Seven weeks on from their national team’s historic progress to a World Cup semi-final, Morocco’s status in football’s global hierarchy remains high. Its stars were yesterday animating the closing hours of the European transfer window, Hakim Ziyech chased by Paris Saint-Germain, Sofyan Amrabat by Barcelona. As of Wednesday morning, local excellence takes centre stage.
The 2022 Fifa Club World Cup, an event pushed into the new year by a disrupted calendar, begins in Tangier, one of the two host cities hoping that a tournament following so quickly after a seminal World Cup for the Mena region catches some of the momentum. The Middle East and North Africa will be well represented, as should the region’s gains from Qatar 2022.
Still vivid in the memory are the landmark results from November and December, such as Tunisia’s victory over defending champions France. That was a personal highlight in the long career of Tunisian full-back Ali Maaloul, who embarks on his third Club World Cup campaign with Egypt’s Al Ahly, who have collected bronze medals at the last two tournaments.
When Wydad Athletic of Casablanca enter the staggered competition in the second round, they may still have hold of their full trio of Atlas Lions World Cup heroes.
Left-back Attiyat Allah, admired by a number of European clubs, supplied the inch-perfect looping cross for the goal that beat Portugal in the quarter-final; Yahya Jabrane helped close out Morocco’s 1-0 advantage in the final moments of that contest.
Wydad goalkeeper Ahmed Reda Tagnaouti was also in Morocco’s squad, managed expertly by Walid Regragui, who guided the club to a Caf Champions League and domestic league double months before taking over the national team and overseeing their triumphs against Belgium, Spain and the Portuguese.
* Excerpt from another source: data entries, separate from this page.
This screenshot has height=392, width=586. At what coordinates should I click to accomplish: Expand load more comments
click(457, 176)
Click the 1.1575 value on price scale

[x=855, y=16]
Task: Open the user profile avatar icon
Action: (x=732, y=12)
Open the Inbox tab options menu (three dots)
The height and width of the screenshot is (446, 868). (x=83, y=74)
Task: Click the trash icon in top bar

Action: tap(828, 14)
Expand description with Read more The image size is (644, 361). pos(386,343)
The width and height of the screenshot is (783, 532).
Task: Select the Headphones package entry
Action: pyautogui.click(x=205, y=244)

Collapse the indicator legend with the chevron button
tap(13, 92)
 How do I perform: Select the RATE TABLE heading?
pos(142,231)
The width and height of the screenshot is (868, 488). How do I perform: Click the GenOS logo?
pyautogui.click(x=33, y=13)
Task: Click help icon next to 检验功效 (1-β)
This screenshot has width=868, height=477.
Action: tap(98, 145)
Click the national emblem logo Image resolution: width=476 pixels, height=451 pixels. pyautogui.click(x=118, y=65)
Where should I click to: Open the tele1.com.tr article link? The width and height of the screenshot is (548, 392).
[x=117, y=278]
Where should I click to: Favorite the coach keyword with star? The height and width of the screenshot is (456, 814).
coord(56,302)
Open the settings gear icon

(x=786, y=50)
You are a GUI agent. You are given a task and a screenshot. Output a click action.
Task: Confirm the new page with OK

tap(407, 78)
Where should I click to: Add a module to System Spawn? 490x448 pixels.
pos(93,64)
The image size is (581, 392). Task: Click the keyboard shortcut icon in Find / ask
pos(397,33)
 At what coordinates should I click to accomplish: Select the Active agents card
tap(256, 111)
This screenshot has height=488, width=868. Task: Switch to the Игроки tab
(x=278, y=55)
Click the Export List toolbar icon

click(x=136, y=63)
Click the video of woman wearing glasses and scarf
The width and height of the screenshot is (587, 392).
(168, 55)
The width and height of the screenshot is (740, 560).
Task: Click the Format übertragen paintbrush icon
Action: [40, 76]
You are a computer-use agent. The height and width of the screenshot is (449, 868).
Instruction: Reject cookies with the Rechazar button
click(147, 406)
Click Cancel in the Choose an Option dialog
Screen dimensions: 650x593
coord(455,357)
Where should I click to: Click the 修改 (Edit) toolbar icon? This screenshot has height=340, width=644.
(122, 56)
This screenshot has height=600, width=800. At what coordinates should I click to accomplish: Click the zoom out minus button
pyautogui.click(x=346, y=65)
“It is fantastic for Morocco after the World Cup we experienced for people to now see the football, the fans and the stadiums we have here,” said Regragui. “And home advantage should help Wydad.”
Wydad’s path to a possible semi-final against Brazil’s Flamengo is barred by Al Hilal, reigning Asian club champions pending the completion of the 2022 edition of the AFC Champions League.
Al Hilal’s footballers have contributed more to the native esteem of the game in Saudi Arabia than either Cristiano Ronaldo joining its league or its stadiums hosting events such as the Spanish Super Cup or Paris Saint-Germain’s visiting for an All-Star friendly.
Nine of them took part in Saudi Arabia’s stunning 2-1 group phase win over eventual champions Argentina in Lusail, including the goalscorers that day, Saleh Al Shehri and Salem Al Dawsari and most of the skilfully organised defensive unit who dared Lionel Messi and company to take on their high line.
All those fresh back stories hint at a potentially more open Club World Cup than usual. It has two African heavyweights, Al Ahly qualifying thanks to having finished runners-up in the last Caf Champions League because that competition’s winners, Wydad, now coached by the Tunisian Mehdi Nafti, take the host-club berth as Moroccan league winners.
The North American and Caribbean region is, in a break with tradition, represented by the MLS, Seattle Sounders having interrupted Mexican clubs’ long domination of the Concacaf Champions League title.
The most distant travellers are New Zealand’s Auckland City, Oceania champions and enthused by their return to Morocco, where, in the Club World Cup of 2014 they collected a surprise bronze, beating Mexico’s Cruz Azul on penalties in the third-place play-off.
The last ten editions have been won by the European champion, and it would be bold to forecast a winner other than Real Madrid. Yet their fixture schedule – with the trip to Morocco squeezed in between assignments in Saudi Arabia for the Spanish Super Cup, which they lost to Barcelona; imminent confrontations with Barca in the Spanish Cup; a catch-up chase to retain their Liga title and a meeting with Liverpool in the Champions League – is sapping. Points have been dropped lately by Carlo Ancelotti’s side.
Flamengo, South American champions, are in erratic new-year form too and getting used to a new manager, Vitor Pereira. He will usher his players, including the veteran former Chelsea, PSG and Arsenal defender David Luiz, on to their flight to Morocco for next week’s semi-final still vexed at having conceded the lead and lost 4-3 in the Brazilian Super Cup against Palmeiras at the weekend.
Al Ahly, who meet Auckland this evening for the right to then play Seattle Sounders, are under a relatively new coach, their third within 12 months. But Marcel Koller, a former manager of the Austria national team, is unbeaten in 20 games in charge and fresh from a 3-0 derby victory over Zamalek. Koller is expected, at the very least, to match Al Ahly’s last two yields from the Club World Cup – which means coming back to Cairo with a medal.